PROBLEM DETAILS >> Skip every picture. Print each line from the one containing "You are a computer-use" through the end of the records below, word for word.

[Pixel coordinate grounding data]
========================================
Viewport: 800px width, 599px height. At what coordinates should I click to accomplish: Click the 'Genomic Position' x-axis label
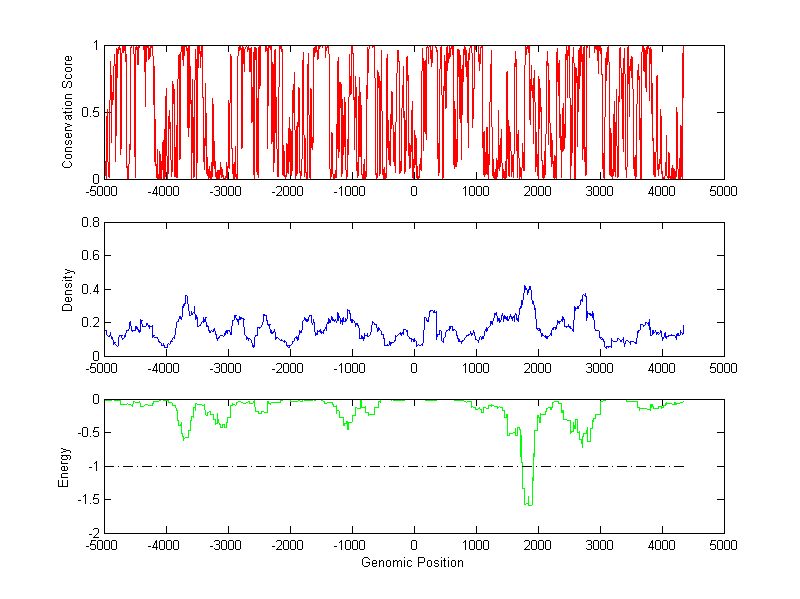pyautogui.click(x=412, y=563)
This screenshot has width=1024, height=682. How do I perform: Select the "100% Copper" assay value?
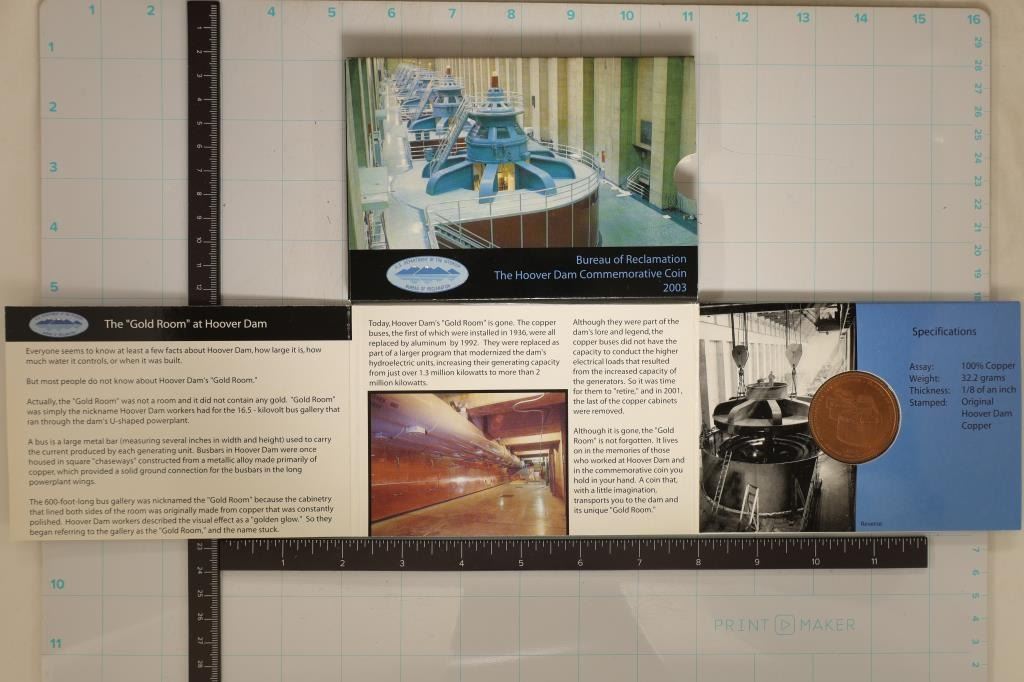tap(987, 366)
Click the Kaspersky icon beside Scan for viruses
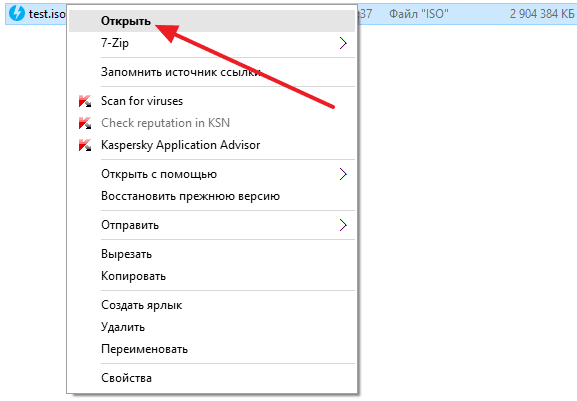577x401 pixels. click(85, 101)
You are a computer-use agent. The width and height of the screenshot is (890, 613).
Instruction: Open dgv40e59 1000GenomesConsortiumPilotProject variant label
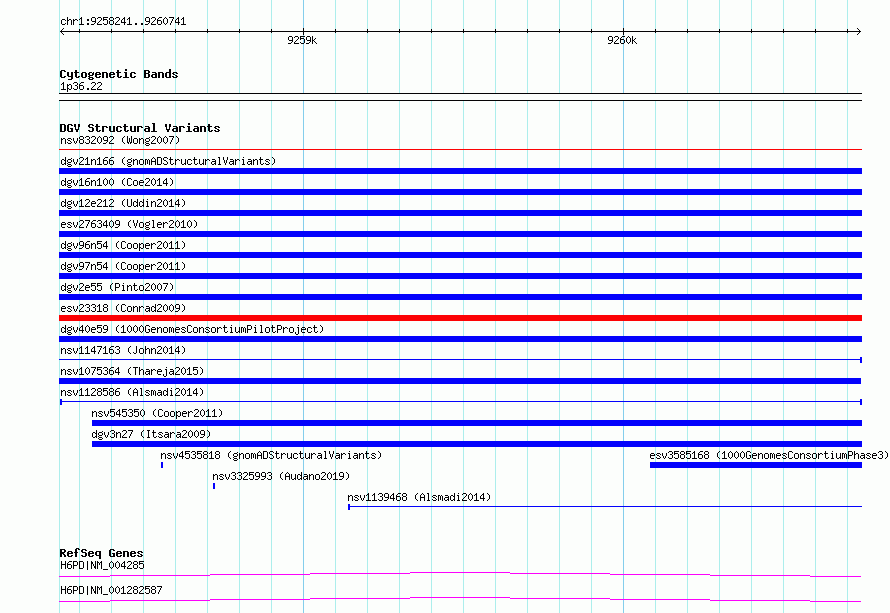click(x=192, y=329)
========================================
TASK OUTPUT >>
You are a computer-use agent. The width and height of the screenshot is (890, 613).
Instruction: Open dgv40e59 1000GenomesConsortiumPilotProject variant label
click(x=192, y=329)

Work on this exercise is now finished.